YOUR INSTRUCTIONS:
Reproduce the rows below verbatim, beginning with the line containing "Click the 'Pop-ups and redirects' page title" and continuing through the final row. Omit the pictures from your answer.

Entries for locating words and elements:
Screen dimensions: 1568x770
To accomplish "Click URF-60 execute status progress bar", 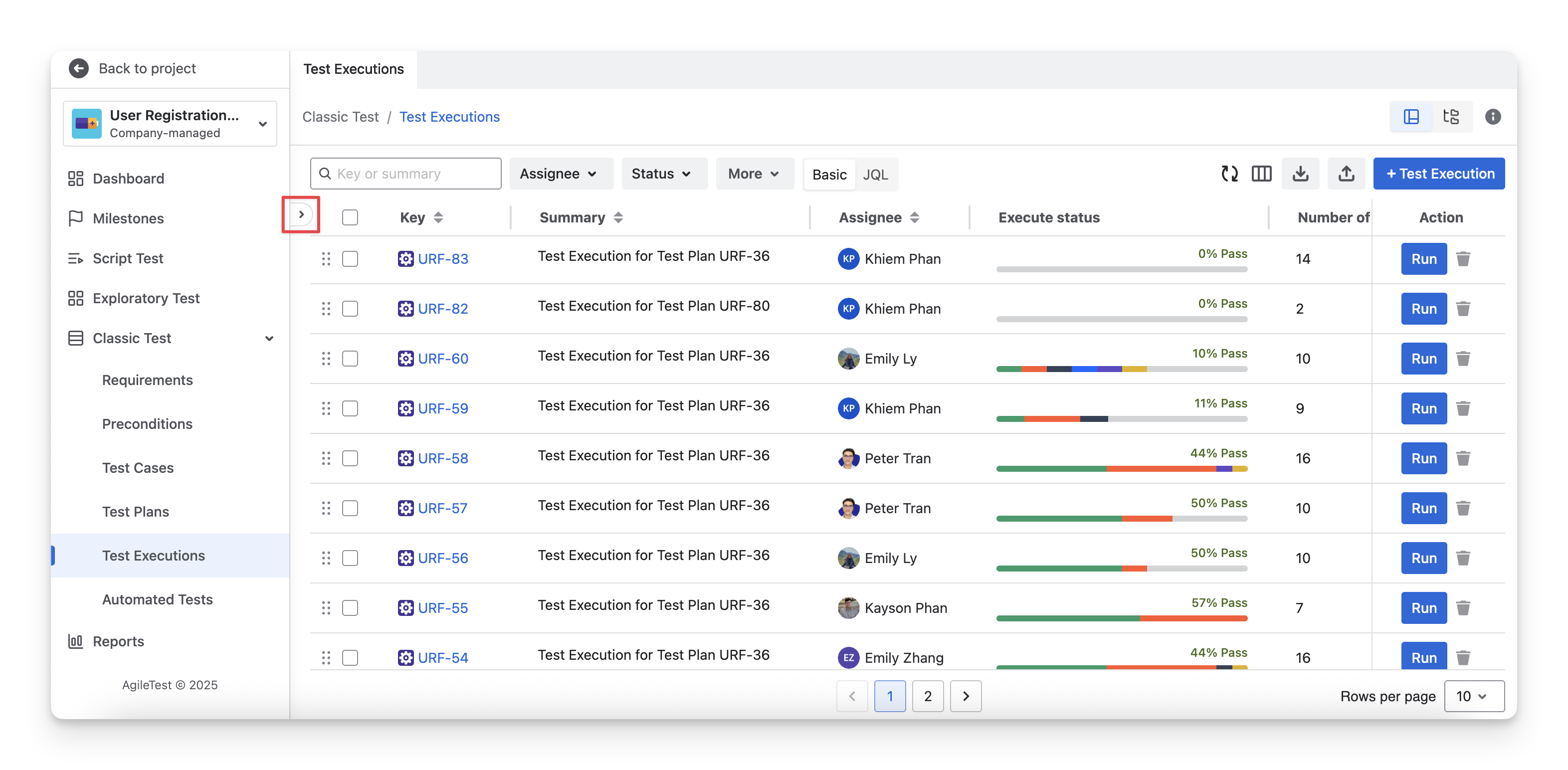I will 1121,369.
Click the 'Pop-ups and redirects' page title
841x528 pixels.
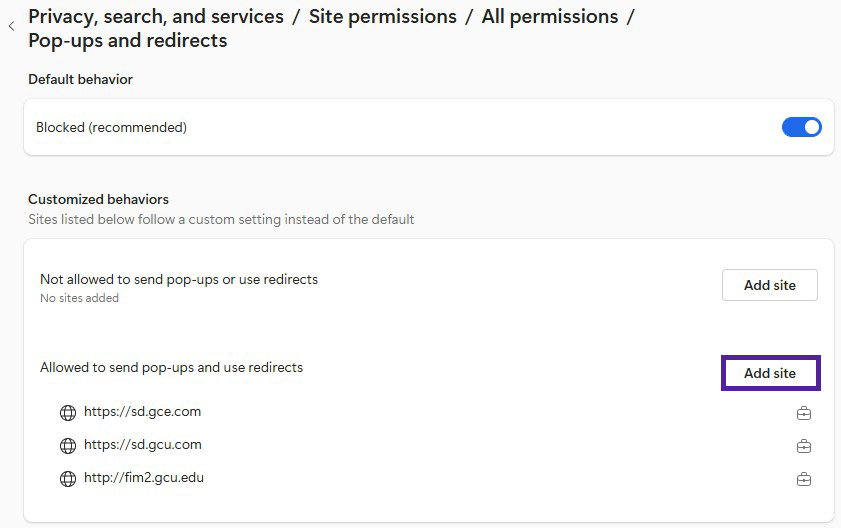[x=127, y=41]
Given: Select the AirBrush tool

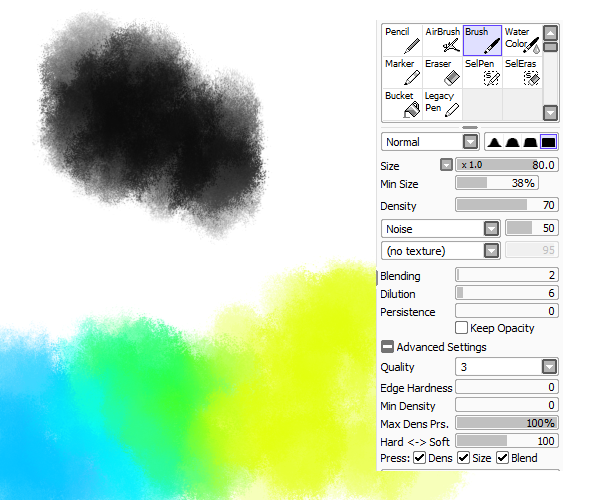Looking at the screenshot, I should (443, 41).
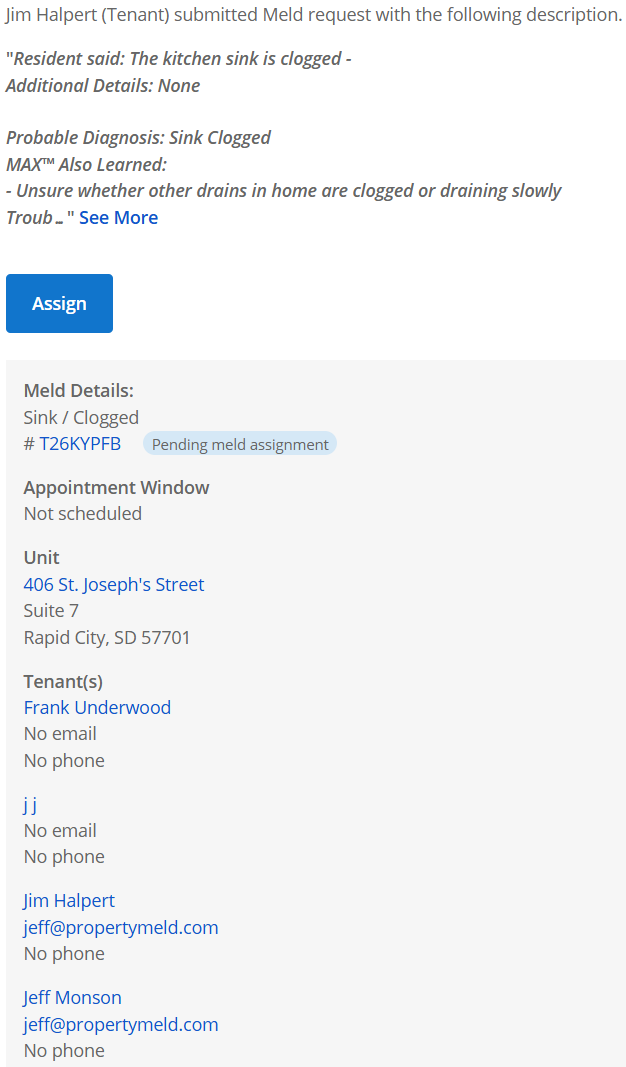Open the 406 St. Joseph's Street unit link
This screenshot has height=1067, width=626.
[113, 584]
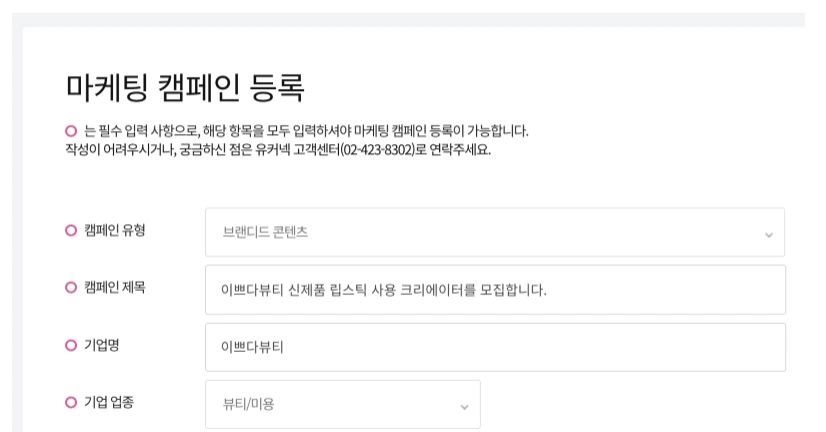The height and width of the screenshot is (432, 826).
Task: Click the 마케팅 캠페인 등록 page heading
Action: pos(185,87)
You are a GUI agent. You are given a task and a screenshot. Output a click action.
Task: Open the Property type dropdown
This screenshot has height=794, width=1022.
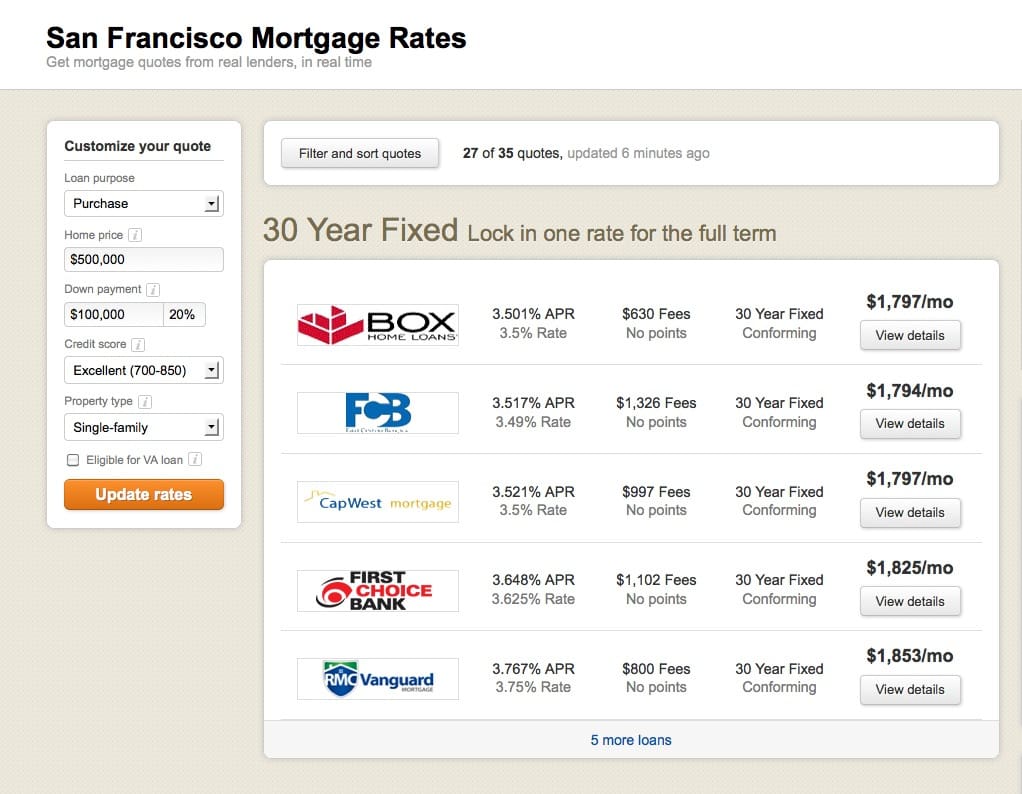click(143, 428)
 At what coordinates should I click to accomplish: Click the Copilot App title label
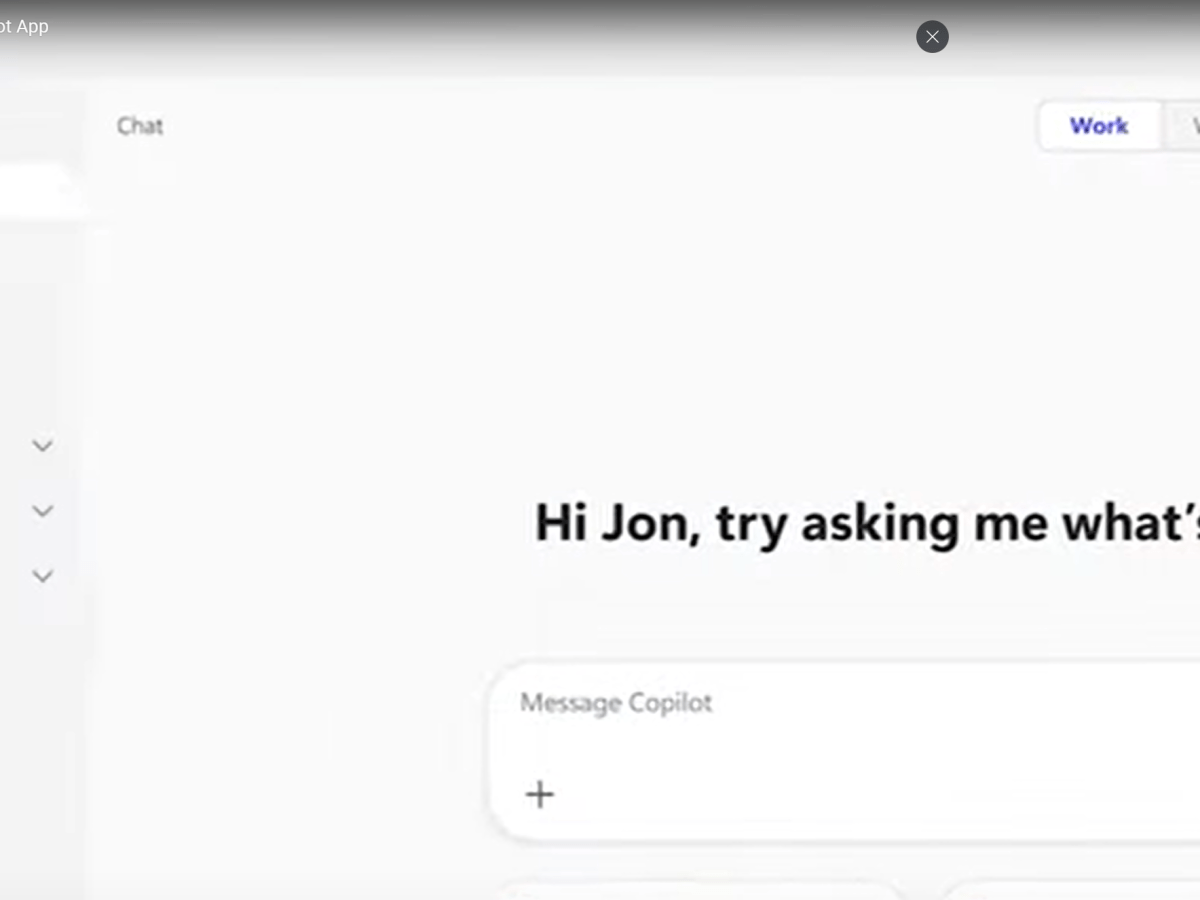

THE RESPONSE:
Click the 'Pop-ups and redirects' page title
841x528 pixels.
[x=127, y=41]
Given: Select the AirBrush tool

Looking at the screenshot, I should (443, 41).
Open the 406 St. Joseph's Street unit link
This screenshot has height=1067, width=626.
[113, 584]
The height and width of the screenshot is (432, 826).
Task: Click the 마케팅 캠페인 등록 page heading
Action: pos(185,87)
You are a GUI agent. You are given a task and a screenshot. Output a click action.
Task: Open the Property type dropdown
This screenshot has height=794, width=1022.
click(143, 428)
 At what coordinates should I click to accomplish: Click the Copilot App title label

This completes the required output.